Celebrity Sudoku (24 page)

“Mrs. H. already agreed to take care of Rusty for the duration,” Liza assured him. “As for the job—” She smiled. “I can telecommute.”

“That only leaves one thing,” Michael finally said.

“What’s that?”

“I only have one arm working, and I need to scratch. Are you ever going to let go of my hand?”

Liza smiled. “I don’t think so.”

It was like the first rule of sudoku: “If at first you screw things up, try, try again.”

Maybe, together, this time around they could solve the biggest puzzle of all.

Written by Oregon’s own leading sudoku columnist, Liza K

 

 

 

 

 

My husband started out as an agnostic—but I’m afraid now he’s become a heretic. He didn’t much care if his sudoku puzzles came in symmetrical or non-symmetrical patterns. Lately, however, he’s come down pretty heavily on the non-symmetrical side. The symmetrical/non-symmetrical argument has threatened Sudoku Nation with civil war for years. Let’s just hope we can keep things civil over the breakfast table.

So where did this whole controversy come from?

The notion of creating arrays of numbers with each number appearing only once in the rows and columns has probably been a mathematical pastime for centuries. The creation of Latin squares, as they were known, was certainly popularized by an eighteenth-century mathematician, Leonhard Euler. These were not puzzles with clues, however—it was more like presenting sudoku solutions. And they also lacked the additional constraint of subgrids where numbers could not recur.

It wasn’t until 1979 that a puzzle called “number place” with the restrictions on columns, rows, and subgrids appeared—not in Japan, but in an American puzzle magazine. Although it was uncredited, it is believed to be the work of puzzle constructor Howard Garns.

By the way, it wasn’t symmetrical.

These number place puzzles appeared for several years. By the mid-1980s the form was picked up by a Japanese publisher of puzzle magazines, Nikoli. They were called sudoku—short for
“sūji wa dokushin ni kagiru.”
That’s Japanese for “the numbers must be single”—or occur only once. Incidentally, the
“dokushin”
part of the name also means “single” in the sense of “unmarried” or “celibate.” So it seems our favorite puzzle with its naked pairs and hidden singles had a double entendre from its early beginnings.

The puzzle people at Nikoli may not have cleaned up the terminology, but they did refine the puzzles, reducing the number of clues and arranging them in symmetrical patterns. It’s been suggested that the symmetry notion may have come from crosswords, where the professionally constructed varieties show the same pattern whether the puzzle is viewed right side up or upside down. Although the Japanese love puzzles, their writing system is not crossword-friendly.

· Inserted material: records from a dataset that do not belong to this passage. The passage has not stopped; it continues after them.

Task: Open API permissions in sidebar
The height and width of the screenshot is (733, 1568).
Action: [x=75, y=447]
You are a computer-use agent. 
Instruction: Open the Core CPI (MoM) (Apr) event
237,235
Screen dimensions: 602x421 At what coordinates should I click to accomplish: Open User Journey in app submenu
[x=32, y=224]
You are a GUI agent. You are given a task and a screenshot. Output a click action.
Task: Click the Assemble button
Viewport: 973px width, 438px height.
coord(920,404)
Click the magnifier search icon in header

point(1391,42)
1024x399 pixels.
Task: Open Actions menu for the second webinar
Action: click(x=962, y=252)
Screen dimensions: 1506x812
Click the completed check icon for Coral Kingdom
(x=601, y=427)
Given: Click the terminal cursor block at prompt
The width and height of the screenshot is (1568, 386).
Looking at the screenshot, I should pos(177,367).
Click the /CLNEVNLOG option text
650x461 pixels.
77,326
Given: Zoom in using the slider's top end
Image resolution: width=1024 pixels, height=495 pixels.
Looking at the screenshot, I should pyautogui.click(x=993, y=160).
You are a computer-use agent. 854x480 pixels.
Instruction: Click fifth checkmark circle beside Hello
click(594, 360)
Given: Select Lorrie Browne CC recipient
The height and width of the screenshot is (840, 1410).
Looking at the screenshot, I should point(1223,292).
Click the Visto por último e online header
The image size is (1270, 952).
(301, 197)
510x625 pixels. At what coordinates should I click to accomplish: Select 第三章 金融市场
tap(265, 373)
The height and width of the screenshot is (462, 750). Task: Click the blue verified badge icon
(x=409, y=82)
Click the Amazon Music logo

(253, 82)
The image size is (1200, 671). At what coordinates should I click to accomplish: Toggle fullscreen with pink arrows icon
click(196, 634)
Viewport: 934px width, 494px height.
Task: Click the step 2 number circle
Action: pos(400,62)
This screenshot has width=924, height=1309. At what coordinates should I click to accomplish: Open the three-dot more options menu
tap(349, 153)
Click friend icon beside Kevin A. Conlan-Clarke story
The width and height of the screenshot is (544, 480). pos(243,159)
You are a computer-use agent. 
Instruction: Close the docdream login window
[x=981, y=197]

It took almost another twenty years before sudoku made its way back into the English-speaking world, mainly thanks to a judge from New Zealand named Wayne Gould. He encountered the puzzle in Tokyo in 1997, became addicted, created a computer program to construct sudoku, and proselytized the puzzle until it was picked up by the
London Times
in 2004. After conquering Britain, sudoku hopped the Atlantic back to America, essentially circumnavigating the globe in about a quarter of a century—and picking up an estimated eighty million fans in some seventy countries along the way.

So what is this whole symmetry thing? It means that sudoku puzzles can repeat the pattern of clues either through mirror reflection or by rotating part of the patterns.

The following seven sudoku blanks show reflective symmetry—if you put a mirror on the dotted line, it would show the same pattern that appears on the other half of the puzzle.

Horizontal and vertical reflections show a mirror image from left to right or from top to bottom.

Diagonal reflection cuts the puzzle in half from upper left to lower right, with the pattern mirrored above and to the right. Anti-diagonal symmetry cuts the puzzle from upper right to lower left, with the pattern recurring in the lower right-hand side.

Symmetry can also combine one axis with another, resulting in puzzles that are simultaneously symmetrical both in the horizontal and vertical directions, or the diagonal and anti-diagonal.

Finally, there’s one form that is symmetrical from all viewpoints—side-to-side, top-to-bottom, diagonally, and anti-diagonally. This is called “full dihedral reflection,” and I have to admit it’s one of my favorites. Sudoku puzzles with this symmetry always remind me of snowflakes (which are, in fact, natural examples of dihedral symmetry).

Pretty as reflective symmetry is, you don’t see all that many mirror-image puzzles in sudoku. The vast majority, like crosswords, use rotational symmetry to create a pattern of clues. Essentially, this symmetry is created by spinning around or rotating part of an existing image. For instance, if you take half the puzzle and spin it around to the bottom, you end up with 180-degree rotation, as shown below.

You can also take a quarter of the puzzle and give it a quarter turn through each remaining quadrant of the puzzle matrix, resulting in a 90-degree rotation. This is another design I particularly like—the results often end up looking like pinwheels.